Craig McDean / Creative Direction Fabien Baron

Other looks will be completely new to the reader, including the outfits that Robbie and Mukamal didn’t take out on the road when tour stops were canceled for strike-related reasons. For instance, a stunning overcoat with a matching brocaded dress by Miu Miu replicating Barbie’s “Evening Splendor” that Robbie was supposed to debut in Tokyo.

For Mukamal, Barbie: The World Tour, is the book he’d always dreamed of making.

“As a teenager, I was obsessed with fashion images, magazines, books,” he said, reflecting on the joy of leafing through “something where you could see the references, the process, fabric swatches, handwriting, final product.” He adds, “If I were younger, this would probably blow my mind.”

The beginnings of the project came about before Robbie ever stepped foot on a red carpet, as she and Mukamal were preparing for her eventual press tour. Mukamal gathered his ephemera and inspirations in a folder, including sketches and swatches; that folder became his “happy place.”

Once creative director Fabien Baron, who was also responsible for the collages, came on, he wanted to carry the idea over to the page. “It should feel like a journal, like a narrative,” Baron says. “There’s so much storytelling in Barbie.”

The photoshoot for the book happened in just three days—post-strike, of course. McDean, Mukamal, Robbie, Baron, and set designer Stefan Beckman created environments specific to the clothing. “I approached each look as its own unique thing,” McDean says. “Some looks we did more simply, and others had more layers with things like sets and props. Margot is incredible to work with because she gives you such a range of characters to capture.”

Robbie wearing Vivienne Westwood

Craig McDean / Creative Direction: Fabien Baron

Couture Dress by Vivienne Westwood

Robbie threw herself into the book with the gusto you might expect. Wearing Schiaparelli’s “Solo in the Spotlight” black sequined gown, she gives Barbie-as-chanteuse. In Givenchy’s polka-dotted “Gay Parisienne,” she looks particularly doll-like, eyes wide. “When she is in work mode and she sprays her Barbie perfume on her and she’s just gliding in and out of outfits, she’s the first one running to set,” Mukamal says. “We’re all chasing after her.” (Yes, Robbie has a specific perfume she wears to inhabit the spirit of Barbie. Mukamal could not confirm the brand.)

The book was produced quickly to meet the Barbie moment. “To me, it’s a document,” Baron says. “It’s what it meant at that time, and what it did to America as a film. The timing was super crucial.”

Some of that significance is summed up in the forward by former British Vogue editor-in-chief Edward Enniful, which explains how “it’s very rare that a film traverses the globe in the way the Barbie movie has.” You can also spot it in the personalized notes written on the sketches. Donatella Versace, for instance, scribbles: “My first memory of Barbie was seeing her iconic blonde hair and understanding she was a powerful woman who could be anything.
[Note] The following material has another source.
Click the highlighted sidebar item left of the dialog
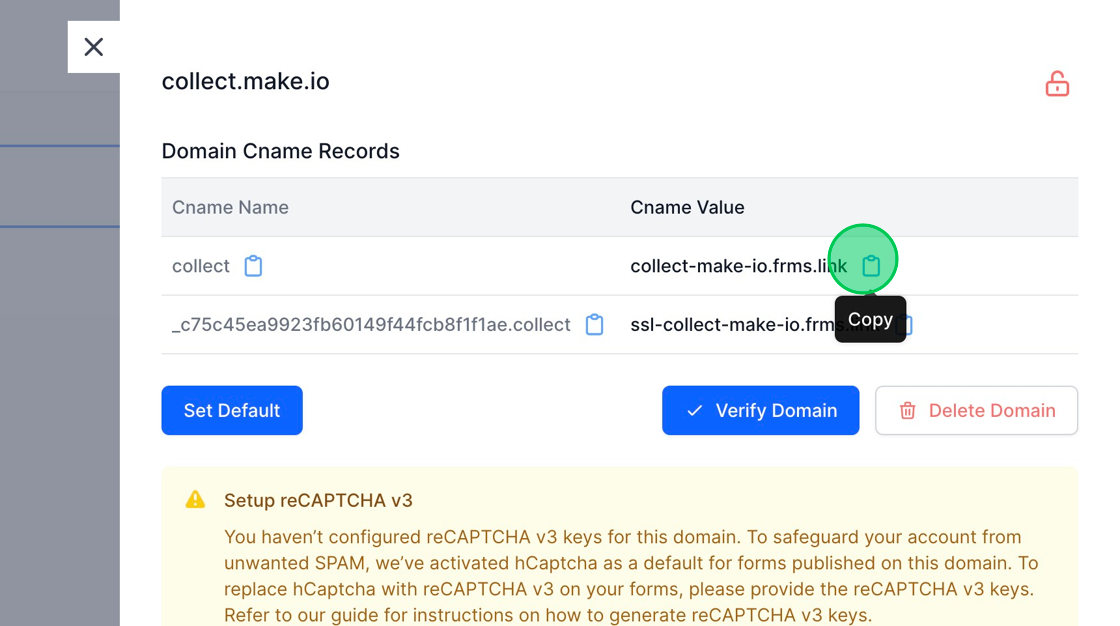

A total inspiration!”

Craig McDean / Creative Direction: Fabien Baron

These intimate contributions from designers are some of the treasures of the book. For instance, Mukamal put Robbie in a 1992 minidress by Bob Mackie for an after-party. Because he bought the dress on The Real Real for $500—a steal for that kind of find—he reached out to Mackie for an original sketch. Mackie, who has a long history with Barbie, wanted to sketch the dress anew, with Robbie in it. “Everybody else was putting Margot’s head on the idea of the outfit before it was produced, before she wore it,” Mukamal says. “And this was going backward with this one look, which felt so incredible.”

The book perhaps is the final evolution of Robbie’s journey as Barbie. After all, if you measure a real Barbie against the image of her on the cover, laid out as if in a box, you’ll find they are the exact same size.